▶ Exercise objective
State, as a single number, how many lines in the data below contain "nouvelle".

▶ Exercise materials
###

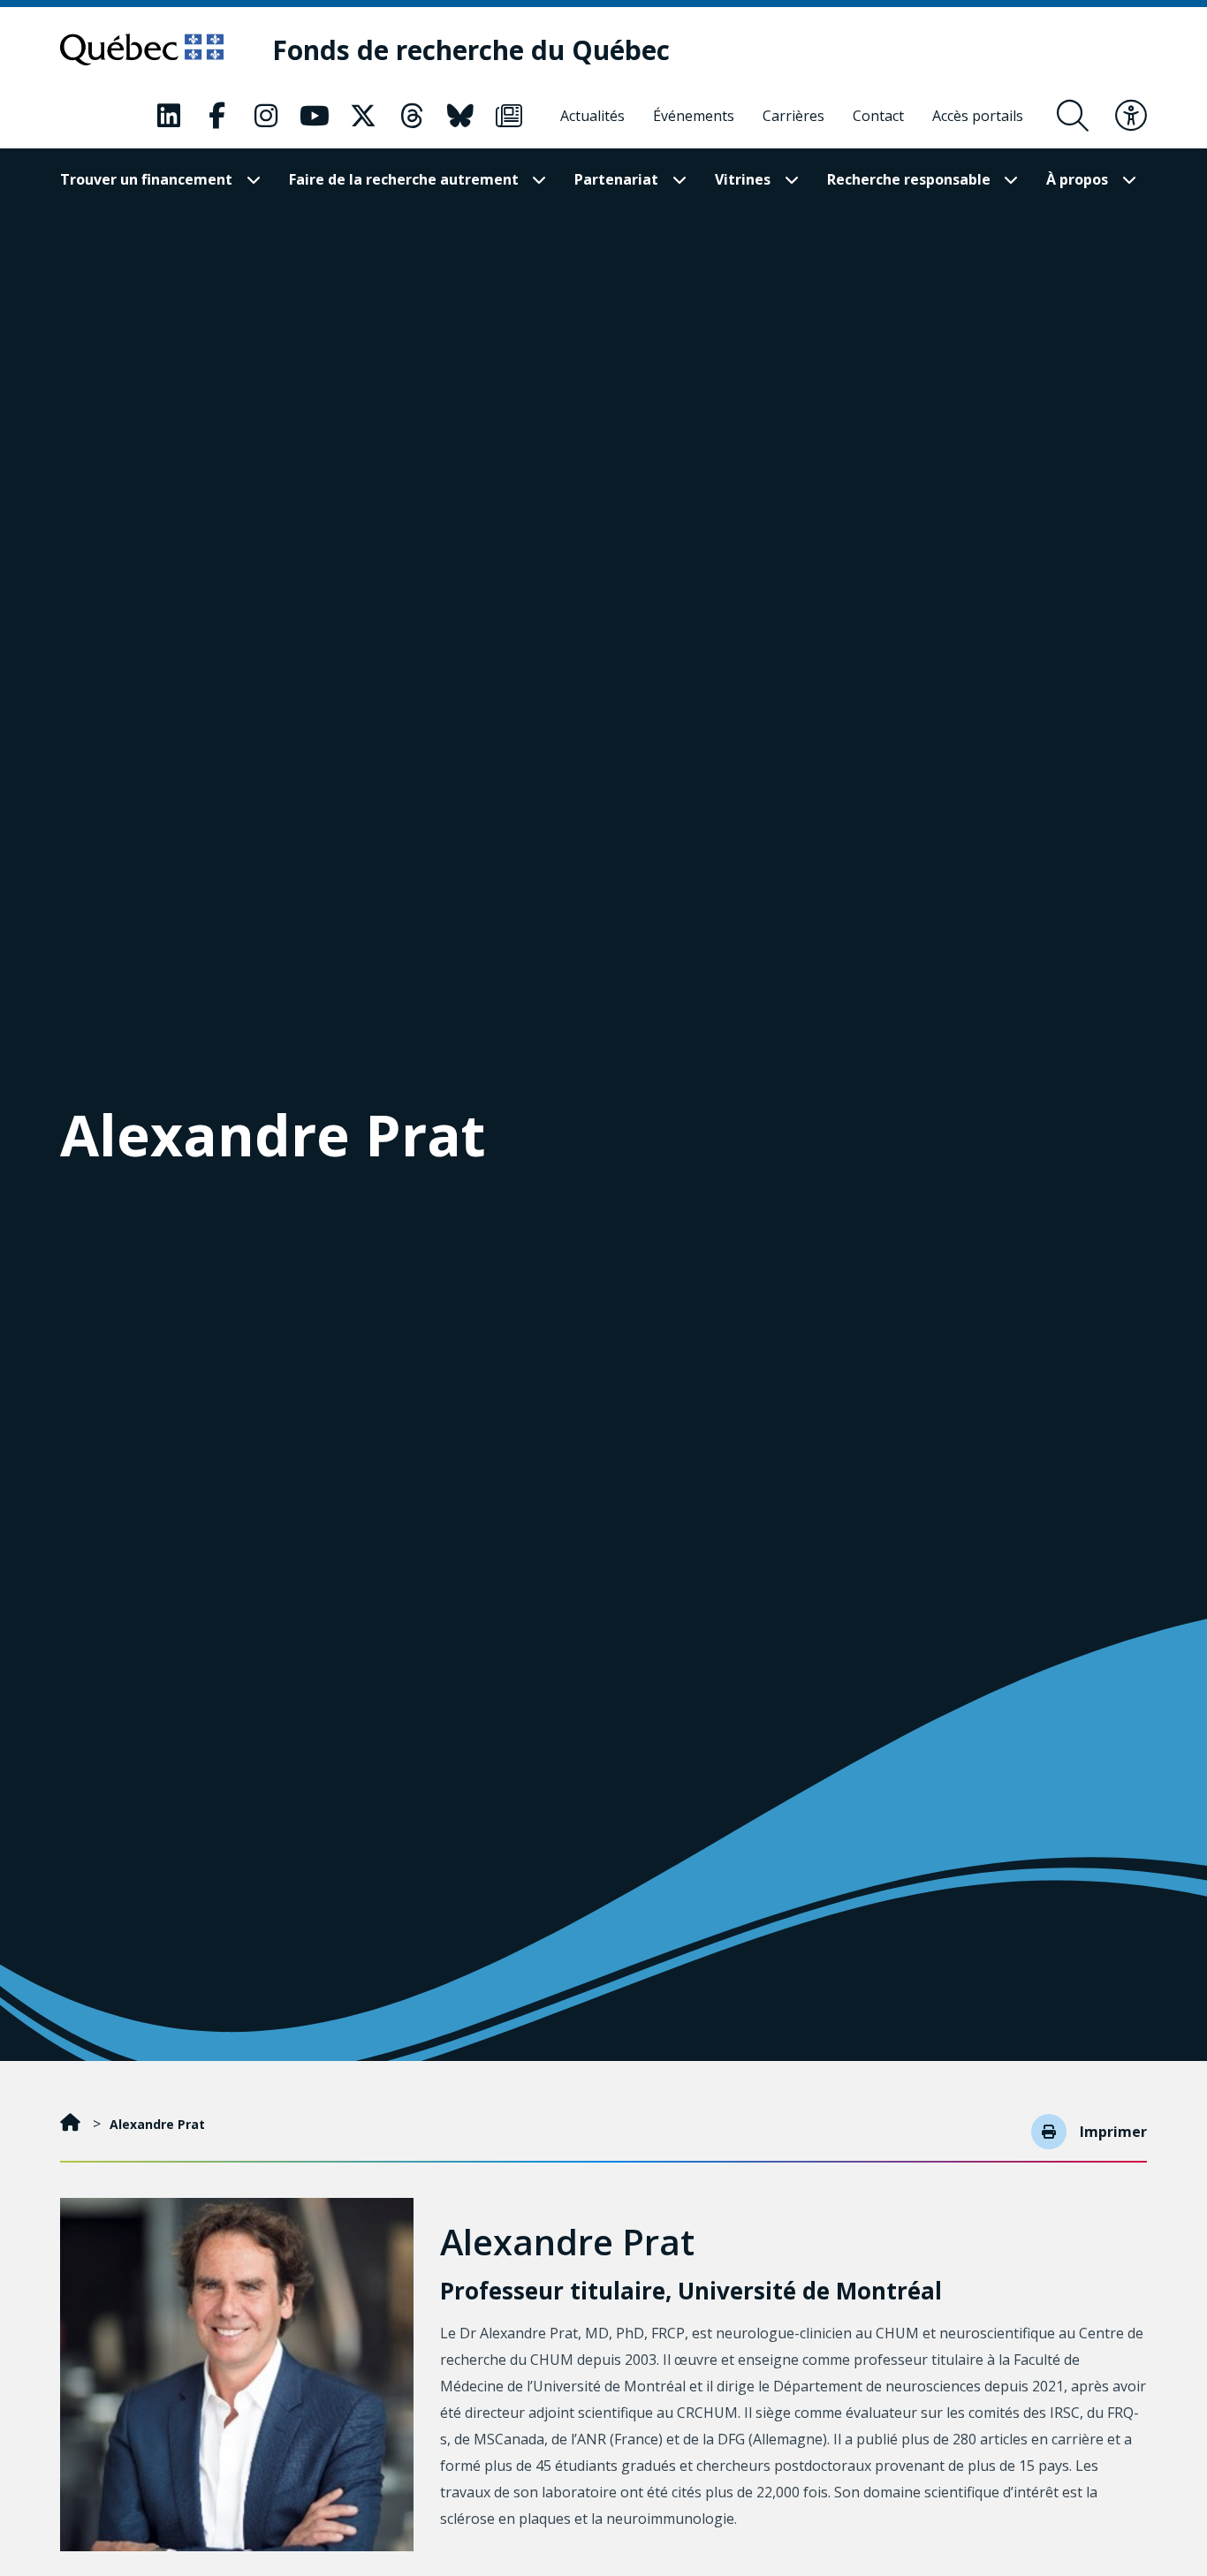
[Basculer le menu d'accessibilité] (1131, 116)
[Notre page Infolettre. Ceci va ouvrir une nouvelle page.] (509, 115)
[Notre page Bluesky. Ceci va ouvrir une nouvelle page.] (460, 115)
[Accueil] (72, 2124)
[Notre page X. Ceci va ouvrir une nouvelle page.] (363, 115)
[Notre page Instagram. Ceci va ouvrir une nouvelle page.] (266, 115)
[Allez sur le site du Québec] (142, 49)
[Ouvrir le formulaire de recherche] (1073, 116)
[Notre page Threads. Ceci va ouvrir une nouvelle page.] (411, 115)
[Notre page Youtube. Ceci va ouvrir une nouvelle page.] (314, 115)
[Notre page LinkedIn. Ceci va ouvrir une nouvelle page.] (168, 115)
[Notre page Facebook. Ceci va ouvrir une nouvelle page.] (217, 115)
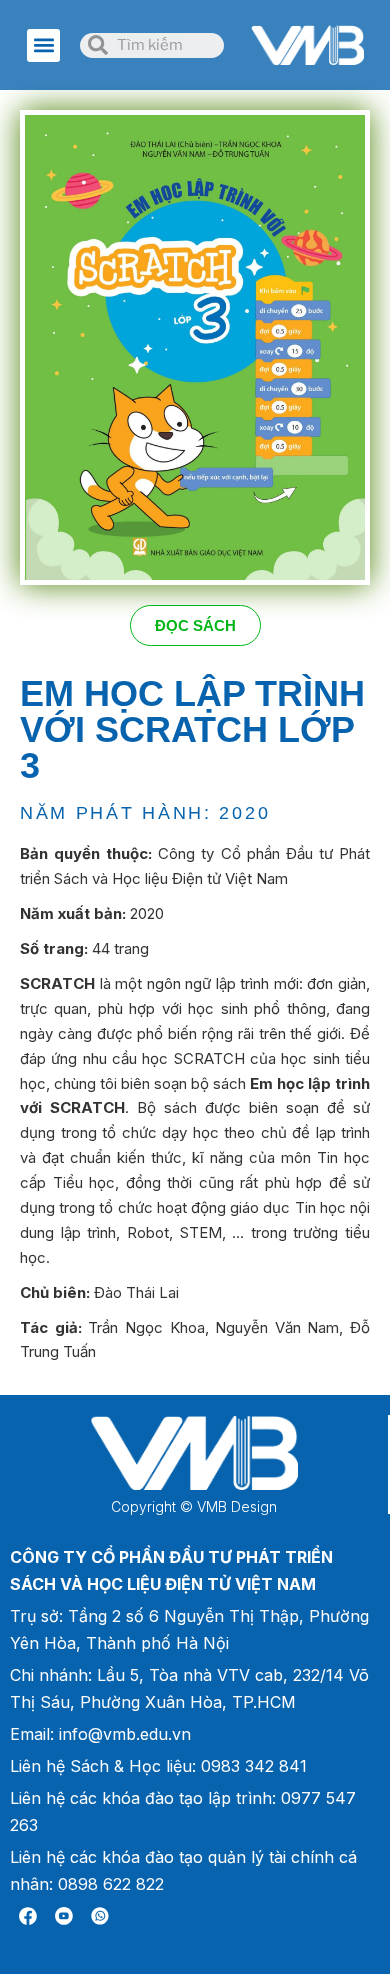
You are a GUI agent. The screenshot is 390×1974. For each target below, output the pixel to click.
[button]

###

▶ Answer to the exercise
8